Vindman, remember, was born in Ukraine and came to this country as a boy. He has spent 20 years defending his adopted country, first as an infantry officer and then as a foreign area specialist. He is a decorated veteran of the Iraq War, having received, among other honors, a Purple Heart and two Defense Meritorious Service Medals.
Any doubt of his devotion to his adopted country should have been put to rest with his opening statement. Watch it here.
Vindman closed his opening statement with a message to his father, saying that the fact he was sitting in the Capitol today proved that “you made the right decision 40 years ago” to leave what was then the Soviet Union and seek a better life in the United States.
No one could listen to that statement and credibly doubt Vindman’s devotion to the United States. And yet, Republicans and right-wing pundits did so anyway. They did in a way that a number of critics claimed was a reprise of one of the oldest anti-Semitic tropes in the book–dual loyalty.
Well, it turns out that we got ample warning that we’d be hearing this dog whistle. On Monday night, right-wing provocateur and so-called intellectual Dinesh D’Souza sat down with Fox News’ Laura Ingraham to mock some of the left’s heroes of the day, such as Vindman, former American ambassador to Ukraine Marie Yovanovitch, and Brett Kavanaugh accuser Christine Blasey Ford.

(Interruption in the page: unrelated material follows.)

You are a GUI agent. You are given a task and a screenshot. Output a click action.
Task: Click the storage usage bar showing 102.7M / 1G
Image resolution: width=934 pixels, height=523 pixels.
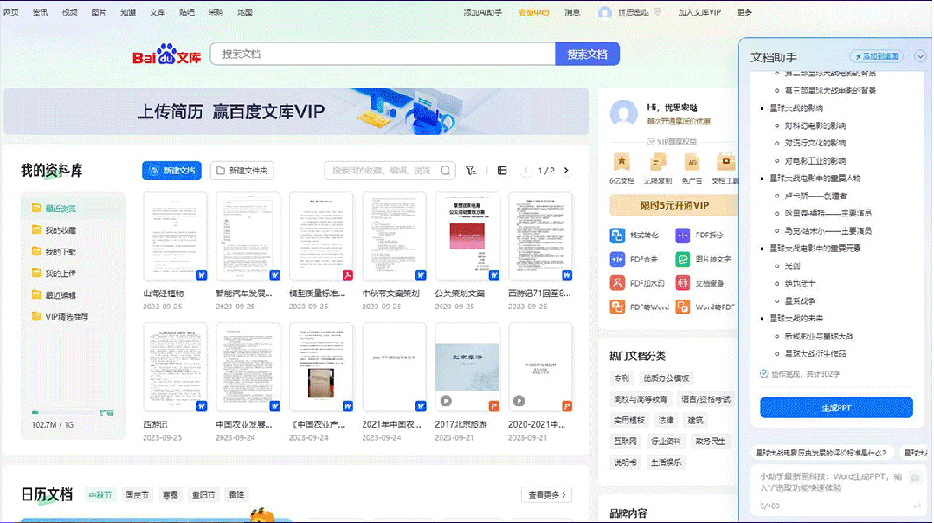65,413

Watch here.
D’Souza took aim at Vindman, suggesting that his concerns about the appropriateness of Trump insisting that Zelensky investigate former vice president Joe Biden were rooted in policy differences. From where D’Souza was sitting, Vindman’s objections proved that he had a “Ukraine First policy,” in contrast to Trump’s “America First policy.”
It’s hard to get more blatant than that. D’Souza was suggesting that by opposing Trump’s policy objectives, he was putting Ukraine ahead of the United States. Almost as telling, if not more telling, was how Ingraham reacted. She didn’t even try to intervene. Then again, it may have been too much to expect Ingraham to do anything. Soon after Vindman’s secret deposition, she sat there and watched former Bush 43 Justice Department official John Yoo blow a similar dog whistle. Yoo mused, without evidence, that Vindman might have been engaging in espionage for Kiev.
When Mehdi Hasan of The Intercept saw D’Souza’s swipe at Vindman, he was dumbfounded.
It’s hard to blame him. It’s bad enough that D’Souza would dare to question the patriotism of a 20-year career Army officer and a decorated war veteran who has served in both Democratic and Republican administrations. But to do so by blowing an anti-Semitic dog whistle is a new low, even for a man who has long been one of the most loathsome figures on the right. This is a man who has no qualms about uncorking cheap shots at school shooting victims, claimed black slaves were “treated pretty well,” and likened Greta Thunberg to Nazis, among other lowlights.
Julia Ioffe of GQ, who like Vindman is a Soviet-born Jew, noted in an October column that there is “a particularly insidious history” behind questioning the patriotism of Jewish immigrants. She noted that Stalin targeted Soviet Jews with vicious anti-Semitic attacks from 1948 onward, suggesting that they were “rootless cosmopolitans” who were more loyal to Israel than the Soviet Union.
This continued for the better part of three decades, and forced Jews to flee the Soviet Union by the thousands. Ioffe and Vindman’s parents were among them. To Ioffe’s mind, Trump’s rise brought back painful memories of how her parents and Vindman’s parents had their loyalties questioned by Stalin and his successors.
It’s hard to believe that D’Souza didn’t hear about this during his college days at Dartmouth. If he did, and still blew this dog whistle, it’s even more outrageous. Vindman has more honor and integrity in his pinkie than D’Souza has in his whole body.